SAMARINDA.NIAGA.ASIA – Ketua IAP (Ikatan Ahli Perencana Indonesia), Carma Riati, mengatakan, penting menjadikan angka pengangguran yang dapat diserap sebagai tolok ukur utama dalam menilai keberhasilan program ekonomi hijau (green economy) dan ekonomi biru (blue economy) di Kalimantan Timur (Kaltim).
Hal ini disampaikannya dalam Forum Lintas Perangkat Daerah yang membahas terkait penyusunan Rencana Strategis (Renstra) PD Tahun 2025–2029 dan Rencana Kerja (Renja) PD Tahun 2026.
Nona, sapaan akrab Carma Riati mengatakan, selama ini keberhasilan program green dan blue economy terlalu banyak diukur dari aspek teknis dan lingkungan, sementara dari sisi ketenagakerjaan justru belum mendapatkan perhatian serius.
“Salah satu komponen yang paling penting dalam penilaian green dan blue economy seharusnya adalah pengangguran. Apakah program ini mampu menyerap tenaga kerja atau tidak,” ujarnya.

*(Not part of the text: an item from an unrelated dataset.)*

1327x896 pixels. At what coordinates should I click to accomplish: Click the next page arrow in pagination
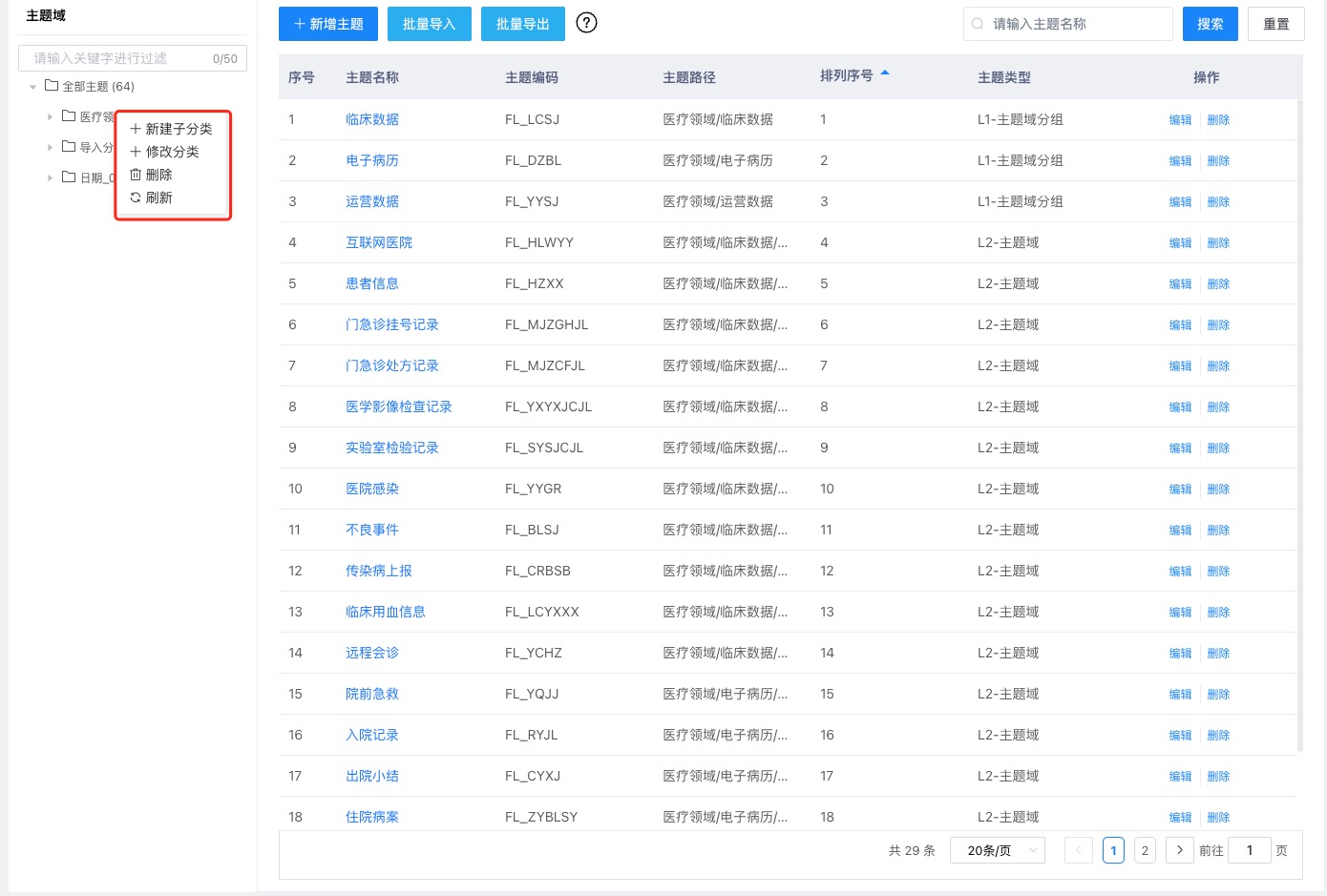1180,850
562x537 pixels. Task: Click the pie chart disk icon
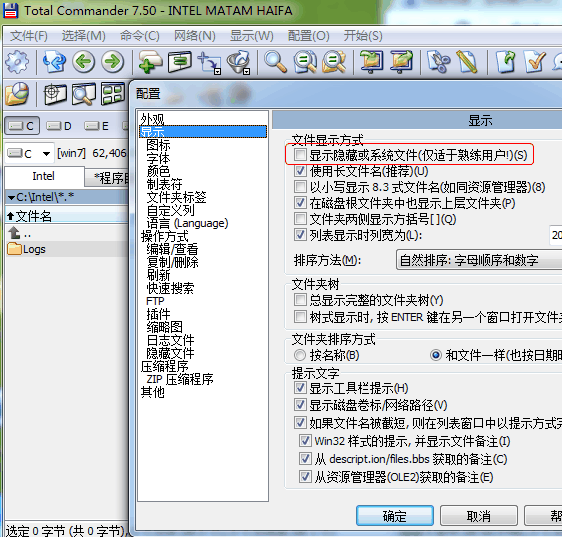(17, 94)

Program pembangunan berkelanjutan lanjut dia, seharusnya tidak bisa dipisahkan dari tujuan mengurangi pengangguran. Karena itu, pemerintah daerah perlu menyatukan persepsi dan menyinergikan sub-kegiatan lintas sektor agar output program benar-benar menyasar pengurangan pengangguran.
“Output itu adanya di sub-kegiatan. Kalau itu tidak sinkron, dampaknya ke pengangguran jadi kecil. Padahal itu justru menjadi indikator keberhasilan paling nyata yang bisa dirasakan masyarakat dan akan berdampak terhadap pencapaian sasaran dari RPJMD,” tambahnya.
Senada dengan itu, Dana, perwakilan IAP yang juga tergabung dalam Tim D3 TLH (Teknik Lingkungan Hidup) dari KLHK dan DLH, pun turut menilai bahwa keberadaan pendidikan vokasi di Kaltim belum sinkron dengan lokasi kebutuhan industri.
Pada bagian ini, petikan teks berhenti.